A lei deveria criminalizar qualquer forma de discriminação, mas a Lei nº 7.716 se restringiu ao preconceito de raça, cor, etnia, religião ou procedência nacional.

Sancionado em 11 de janeiro de 2023, o Projeto de Lei 4.566/2021, transformado na Lei 14.532/2023, veio à lume para modificar substancialmente as previsões legais acerca dos crimes que envolvem condutas preconceituosas ou discriminatórias, muitas vezes aglutinadas – seja perante o público em geral, seja na comunidade jurídica – sob o termo racismo.

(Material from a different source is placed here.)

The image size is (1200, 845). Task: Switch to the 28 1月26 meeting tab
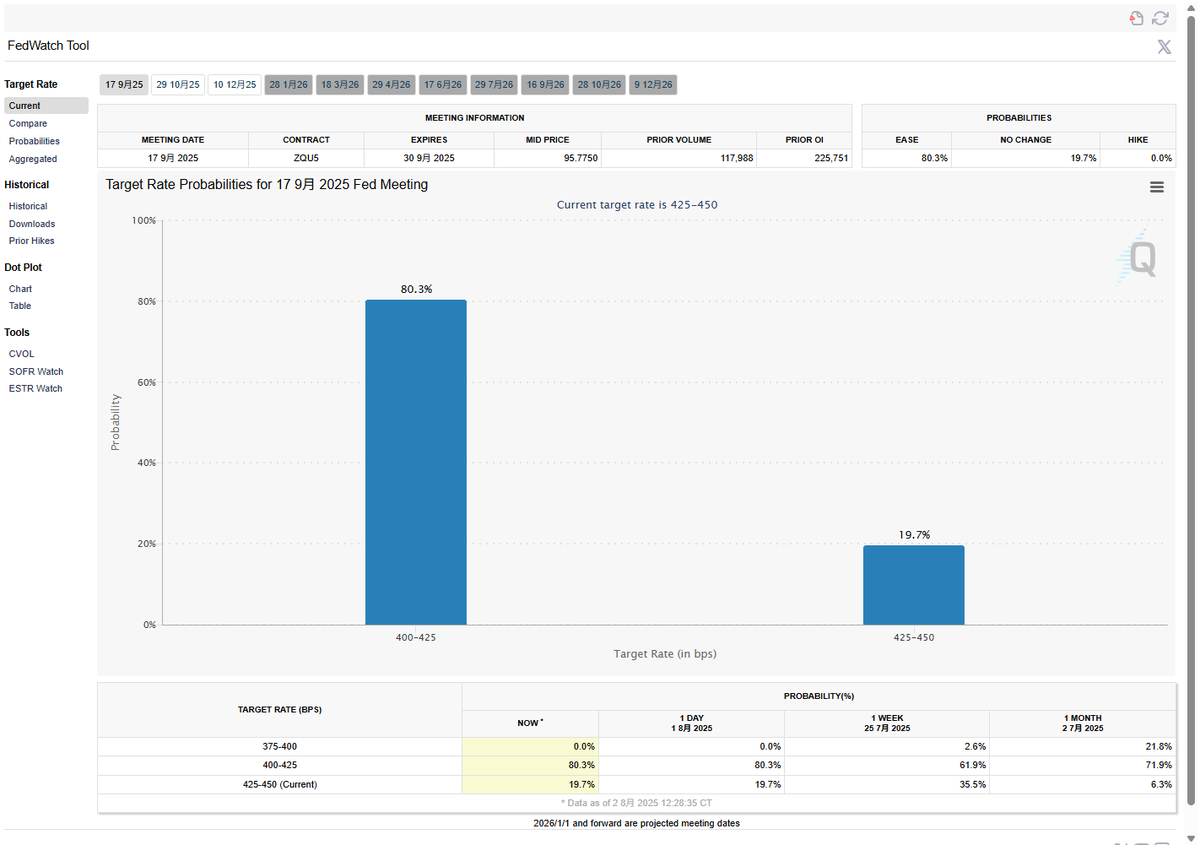point(289,85)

O tema não é novo. A Lei 7.716 ingressa em nosso ordenamento jurídico em 1989 como decorrência do mandado constitucional de criminalização previsto no artigo 5º, inciso XLII, da Constituição da República. A CRFB, elaborada em um momento histórico de redemocratização e de defesa intransigente de políticas igualitárias, prevê no mencionado dispositivo que a prática do racismo constitui crime inafiançável e imprescritível, sujeito à pena de reclusão. A exigência de criminalização do racismo, evidentemente, decorre de um dos objetivos fundamentais da República Federativa do Brasil, enunciado como a busca pela “promoção do bem de todos, sem preconceitos de origem, raça, sexo, cor, idade e quaisquer outras formas de discriminação” (art. 3º, IV, CRFB).

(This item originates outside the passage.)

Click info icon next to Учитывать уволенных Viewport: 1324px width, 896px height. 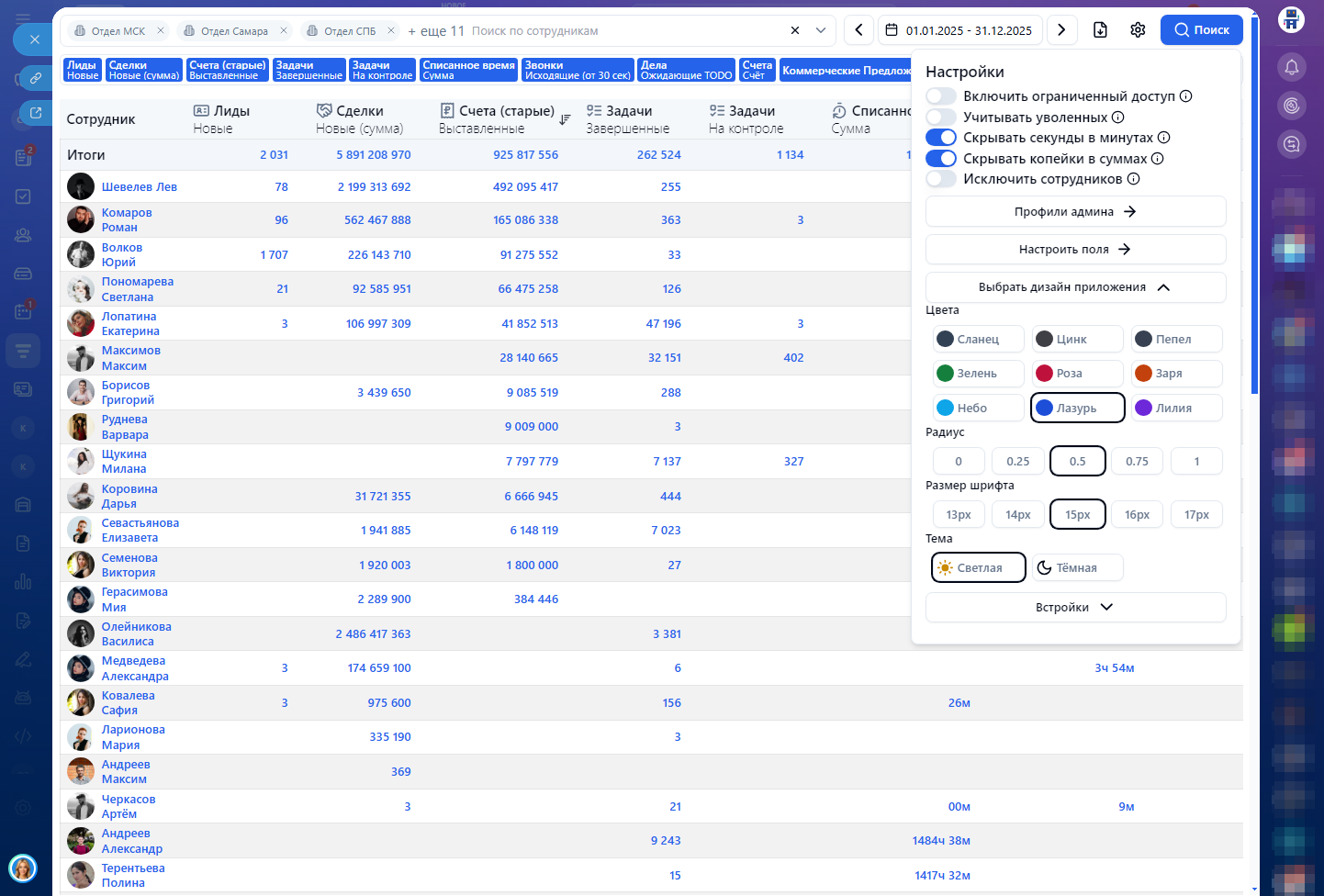point(1118,118)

A norma constitucional encerra em seu texto uma cláusula geral, razão pela qual entendemos que a legislação infraconstitucional deveria criminalizar toda e qualquer forma de discriminação ou preconceito opressor. Porém, não foi isso que se sucedeu por ocasião do advento da Lei 7.716, que restringiu seu âmbito aos delitos “resultantes de preconceito de raça, cor, etnia, religião ou procedência nacional”. Nessa toada, incumbe ressaltar que o STF enxerga no termo racismo, constitucionalmente empregado, algo que vai muito além das questões de raça, consoante exposto no HC 82.424 (Caso Ellwanger, 2003). Mais recentemente, a extensão da aplicabilidade da Lei 7.716 aos casos de homotransfobia (ADO 26 e MI 4.733) reforçou esse compromisso da Suprema Corte para com o reconhecimento da necessidade de criminalização de todas as formas de preconceito e discriminação. Assim, na esteira do STF e em entendimento dotado de axiologia constitucional, defendemos que a palavra “racismo”, no contexto da CRFB, deve ser compreendida como um “racismo social”, que relega certas categorias de pessoas a uma situação de “semicidadãs”.

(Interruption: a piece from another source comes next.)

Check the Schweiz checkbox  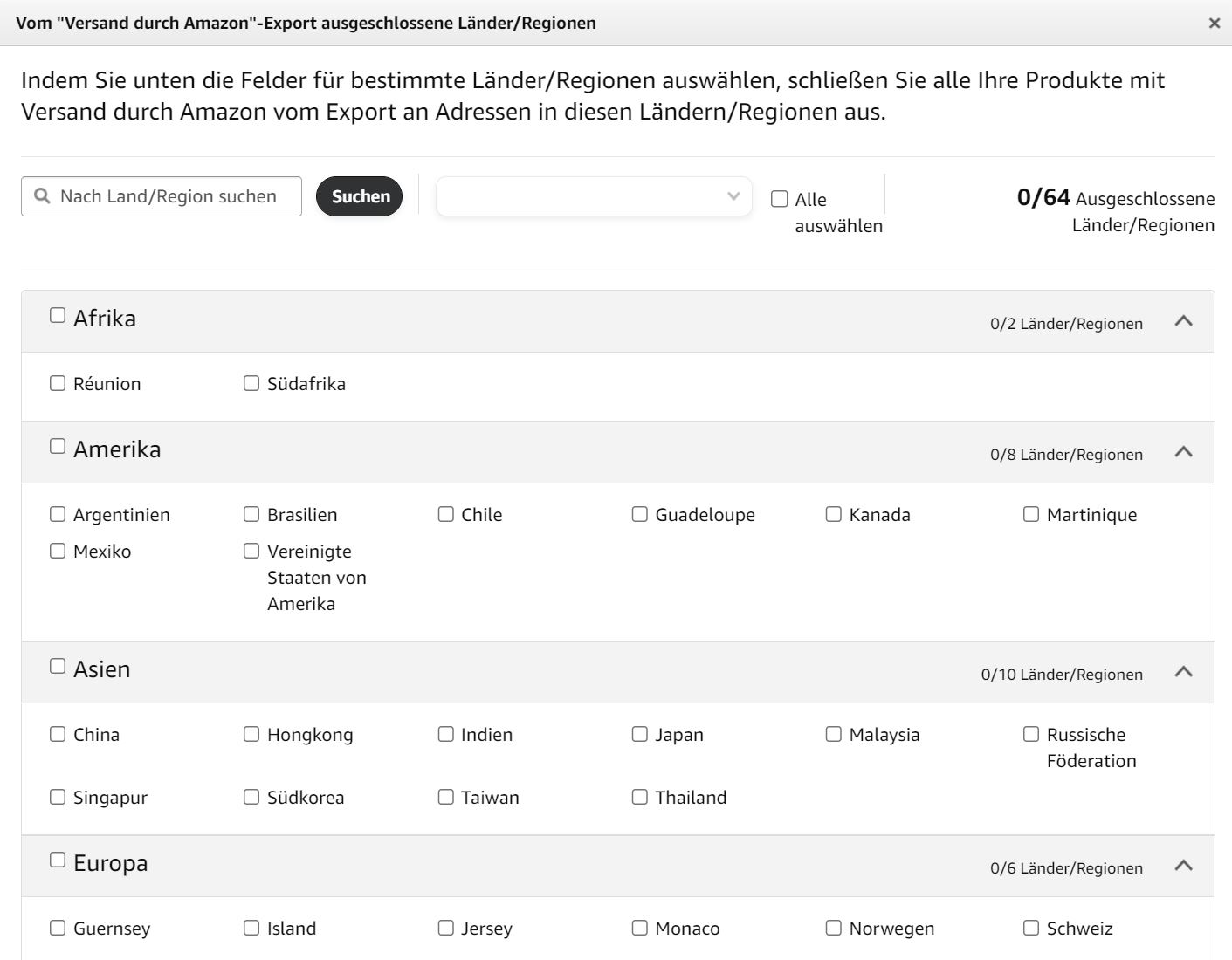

Do mesmo modo, sempre defendemos que os crimes de racismo não se encontram apenas na lei de regência da matéria (Lei 7.716), podendo ser identificados em outros diplomas normativos, como, por exemplo, na Lei de Tortura (art. 1º, II, da Lei 9.455/1997) e no crime de redução a condição análoga à de escravo (art. 149, § 2º, II, CP). Essa compreensão se espraia ao art. 140, § 3º, que incrimina as ofensas individualizadas de natureza preconceituosa. Não por outro motivo, o STF estendeu ao mencionado art. 140, § 3º, do CP a imprescritibilidade (e, reflexamente, a inafiançabilidade) prevista no art. 5º, XLII, da CRFB (HC 154.248/DF).

Recentes episódios de falas preconceituosas criminosas, com liberação dos autores mediante pagamento de fiança (o que entendemos equivocado), fizeram com que o legislador recobrasse seu interesse pelo tema, o que conduz à recente edição da Lei 14.532. Esse diploma altera a Lei 7.716 e o Código Penal, especialmente no que concerne à disciplina do crime de injúria e à estrutura do art. 20 da Lei 7.716. Comecemos com a injúria.

Outrora prevista no art. 140, § 3º, do Código Penal, a injúria racial ou por preconceito sofreu um desmembramento. Parte do seu antigo conteúdo passa a ser previsto no art. 2º-A, da Lei 7.716, com a seguinte redação: “Injuriar alguém, ofendendo-lhe a dignidade ou o decoro, em razão de raça, cor, etnia ou procedência nacional. Pena: reclusão, de 2 (dois) a 5 (cinco) anos, e multa. Parágrafo único. A pena é aumentada de metade se o crime for cometido mediante concurso de 2 (duas) ou mais pessoas”. Permaneceram no art. 140, § 3º, do CP, as ofensas preconceituosas contendo elementos de raça, condição de pessoa idosa ou condição de pessoa com deficiência. Desde logo advertimos que passaremos a denominar o crime do art. 140, § 3º, do CP, de injúria por preconceito, ao passo em que chamaremos o art. 2º-A, da Lei 7.716, de injúria racial, por questões didáticas. Impõe-se destacar desde logo, ainda, que a diferença entre as duas formas de injúria e o art. 20 da Lei 7.716 se mantém: a injúria é sempre dirigida a pessoa ou grupo de pessoas individualizado (específico), ao passo em que o art, 20 contempla manifestações preconceituosas genéricas, voltadas a categorias de pessoas, sem individualizar o destinatário das ofensas.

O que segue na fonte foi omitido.